图4为实施例4中采用三种不同吸附材料(PSA、C18、GCB)在不同用量下QuEChERS净化实验结果图。
图5为实施例4中采用不同固相萃取柱和不同淋洗液条件下的固相萃取净化实验结果图。
图6为实施例6中草莓在不同温度条件(室温25℃、低温4℃)和不同保鲜膜(PVDC膜、PE膜和SPEEK膜)包装进行储藏条件下,AOH含量变化图。
图7为实施例6中草莓在不同温度条件(室温25℃、低温4℃)和不同保鲜膜(PVDC膜、PE膜和SPEEK膜)包装进行储藏条件下,AME含量变化图。
图8为实施例6中西红柿在不同温度条件(室温25℃、低温4℃)和不同保鲜膜(PVDC膜、PE膜和SPEEK膜)包装进行储藏条件下,TeA含量变化图。
具体实施方式
下面结合实施例及附图对本发明作进一步详细的描述,但本发明的实施方式不限于此。
实施例1
本实施例质谱条件的建立:
7种目标物中,TEN含有氨基,在ESI正模式下获得较高响应的[M+H]+峰;OTA含有苯基丙氨酸基团,在ESI正、负模式下均有响应,但在正模式下分子离子峰丰度更高,信号更稳定,故选择正模式检测;其余5种化合物均在ESI负模式下获得较高丰度的[M-H]-峰。

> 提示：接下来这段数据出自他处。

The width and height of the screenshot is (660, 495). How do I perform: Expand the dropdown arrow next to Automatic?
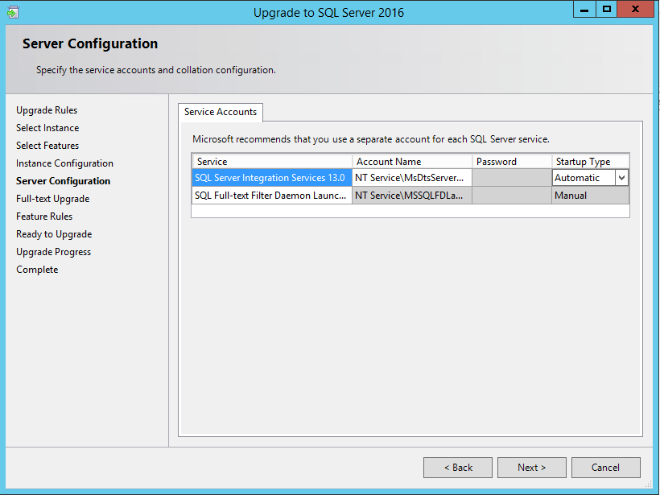pyautogui.click(x=620, y=177)
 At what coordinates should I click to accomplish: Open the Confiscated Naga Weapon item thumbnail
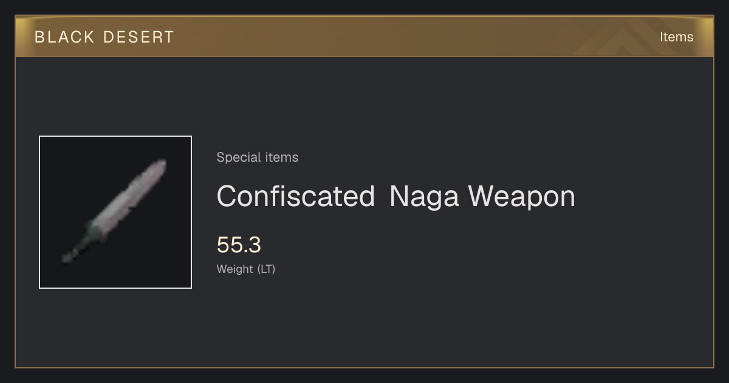coord(115,212)
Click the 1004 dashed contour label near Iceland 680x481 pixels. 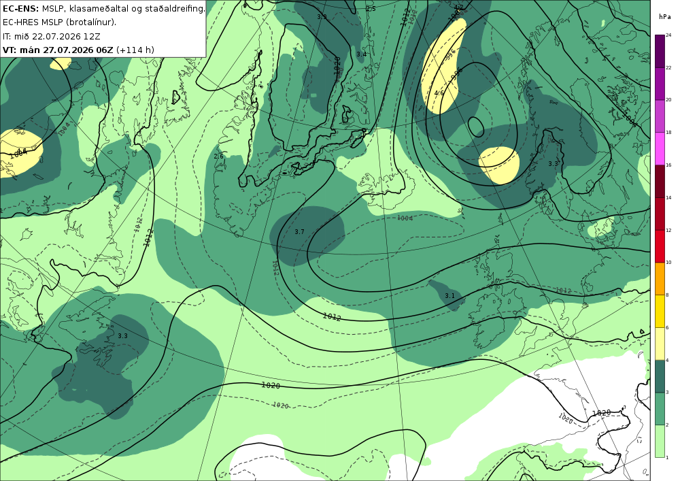tap(405, 218)
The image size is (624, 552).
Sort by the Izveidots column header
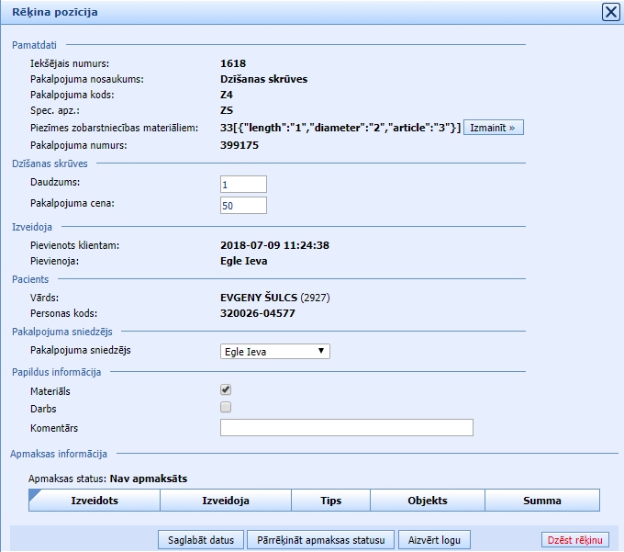click(95, 501)
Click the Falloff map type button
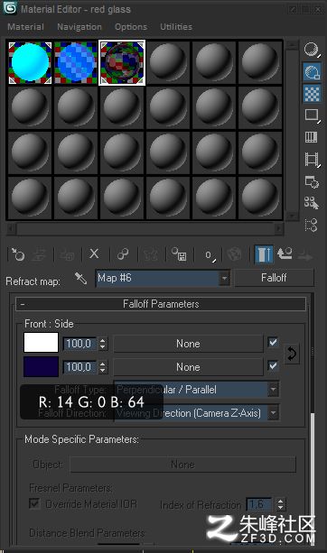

根据2002/657/EC,每种化合物均选择2个主要特征碎片离子作为定性与定量离子,通过优化碰撞电压等参数,使特征碎片离子强度达到最大,经优化的质谱条件见表1。结合本发明最终确定的色谱条件和7种待测物的色谱分离情况,本发明采用ESI正、负模式动态切换进行检测。
表1 7种真菌毒素的保留时间和质谱分析条件
a定量离子对。
实施例2
本实施例色谱条件的建立:
实验以BEH C18(100mm×2.1mm,1.7μm)色谱柱作为分离柱,比较了乙腈-水、乙腈-0.1%甲酸水、乙腈-0.05%氨水、乙腈-10mmol/L乙酸铵、乙腈-10mmol/L碳酸氢铵5组流动相体系对目标物响应和分离效果的影响。结果显示,7种待测化合物在乙酸铵体系中峰形和整体响应最好;PAT在碳酸氢铵体系中未见色谱峰;氨水体系、甲酸水体系分别对ESI正、负模式检测的化合物有严重抑制,TeA在水、氨水和甲酸水体系中峰形都出现较严重拖尾,且PAT和DON在碱性条件下不稳定。因此,本发明最终选择乙腈-10mmol/L乙酸铵流动相体系。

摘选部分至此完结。